次に、4隅をエアー吸着パッドで吸着して持ち上げて移動させるタイプの自動搬送装置を用いて、上記100枚のFRP前駆体を1枚ずつ吸着し搬送する工程を行い、100枚すべて搬送した。上記100枚の搬送中において、複数枚の吸着が発生した回数と、密着によってFRP前駆体に傷、折れ等が発生した回数の合計を「不具合発生回数」として計測し、搬送性評価の指標とした。
[製品梱包後の密着枚数]
FRP前駆体を200枚積み重ねたものをアルミシート袋の中に投入し、真空引きをした後に入口をシールで塞いで梱包を行った。24時間静置した後に開封し、積み重ねられたFRP前駆体を上から1枚ずつ移動させる際に、密着して複数枚が一体となっているFRP前駆体の最大枚数を確認した。
[FRP前駆体の製造]
(実施例1)
フェノールノボラック型エポキシ樹脂(DIC株式会社製、商品名:N−660)100質量部、クレゾールノボラック樹脂(DIC株式会社製、商品名:KA−1165)60質量部に、シクロヘキサン15質量部及びメチルエチルケトン130質量部を加え、撹拌して溶解した。そこに、充填材として水酸化アルミニウム(住友化学株式会社製、商品名:CL−303)180質量部、カップリング剤(モメンティブパフォーマンス マテリアルズ社製、商品名:A−187)1質量部、及び硬化促進剤としてイソシアネートマスクイミダゾール(第一工業製薬株式会社製、商品名:G8009L)2.5質量部を加え、撹拌して溶解及び分散を行い、不揮発分70質量%の樹脂ワニスを得た。

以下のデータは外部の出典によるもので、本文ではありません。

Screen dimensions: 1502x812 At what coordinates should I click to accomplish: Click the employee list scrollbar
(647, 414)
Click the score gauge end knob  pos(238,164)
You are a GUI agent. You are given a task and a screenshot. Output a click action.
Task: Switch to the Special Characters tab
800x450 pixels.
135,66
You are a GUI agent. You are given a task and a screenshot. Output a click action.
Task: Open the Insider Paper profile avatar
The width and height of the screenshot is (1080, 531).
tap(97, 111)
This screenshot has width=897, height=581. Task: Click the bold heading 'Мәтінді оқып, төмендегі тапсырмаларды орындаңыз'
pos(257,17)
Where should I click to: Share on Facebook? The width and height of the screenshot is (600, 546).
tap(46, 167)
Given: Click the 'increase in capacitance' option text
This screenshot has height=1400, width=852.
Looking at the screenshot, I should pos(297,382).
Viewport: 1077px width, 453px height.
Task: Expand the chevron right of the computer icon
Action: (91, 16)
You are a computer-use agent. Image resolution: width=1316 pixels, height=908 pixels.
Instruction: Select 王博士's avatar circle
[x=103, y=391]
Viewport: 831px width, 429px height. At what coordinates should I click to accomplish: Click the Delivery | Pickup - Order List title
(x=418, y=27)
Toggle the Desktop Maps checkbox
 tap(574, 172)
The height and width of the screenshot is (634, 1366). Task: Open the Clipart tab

次に、基材として、算術平均粗さRaが0.23μmであるマットPETフィルム(50X44、東レ・デュポン株式会社製、厚さ50μm、580mm幅)を準備した。
上記で得た樹脂ワニスを、上記基材上に、塗布幅540mm、乾燥後の厚さが10μmになるように塗布した後、130℃で3分間乾燥させることにより、基材と該基材の一方の面に樹脂フィルムが設けられた積層シートを作製した。
なお、作製した樹脂フィルムの最低溶融粘度温度を、レオメータ(ティーエイ インスツルメント ジャパン株式会社製、商品名:AR−200ex、φ20mm冶具)を用いて昇温速度3℃/分の条件で測定したところ、最低溶融粘度温度は130℃であった。
上記の方法によって2枚の積層シートを作製し、シート状の骨材であるガラス織布(ユニチカ株式会社製、坪量:10.2g/m、IPC#1010、550mm幅、厚さ:11μm)の両面に、樹脂フィルムが骨材と接するように積層シートを1枚ずつ当て(すなわち、2枚の樹脂フィルムで骨材を挟持する構成として)、1対の加熱加圧ロールで挟み込むことにより、骨材に樹脂フィルムを溶融貼付すると共に、骨材に樹脂フィルムを構成する熱硬化性樹脂組成物を加圧含浸させた。なお、前記加熱加圧ロールの条件は、ロール温度100℃、線圧0.2MPa、速度2.0m/分とした。
その後、冷却ロールで冷却し、両面の基材を剥離してFRP前駆体を作製した。
(実施例2)
実施例1において、基材を、算術平均粗さRaが0.38μmであるマットPETフィルム(50X42、東レ・デュポン株式会社製、厚さ50μm)に変更したこと以外は、実施例1と同様にして、FRP前駆体を作製した。
(実施例3)
実施例1において、基材を、算術平均粗さRaが0.51μmであるマットPETフィルム(50QV16、東レ・デュポン株式会社製、厚さ50μm)に変更したこと以外は、実施例1と同様にして、FRP前駆体を作製した。
(比較例1)
実施例1において、基材を、算術平均粗さRaが0.05μmであるPETフィルム(ルミラーS10、東レ・デュポン株式会社製、厚さ50μm)に変更したこと以外は、実施例1と同様にして、FRP前駆体を作製した。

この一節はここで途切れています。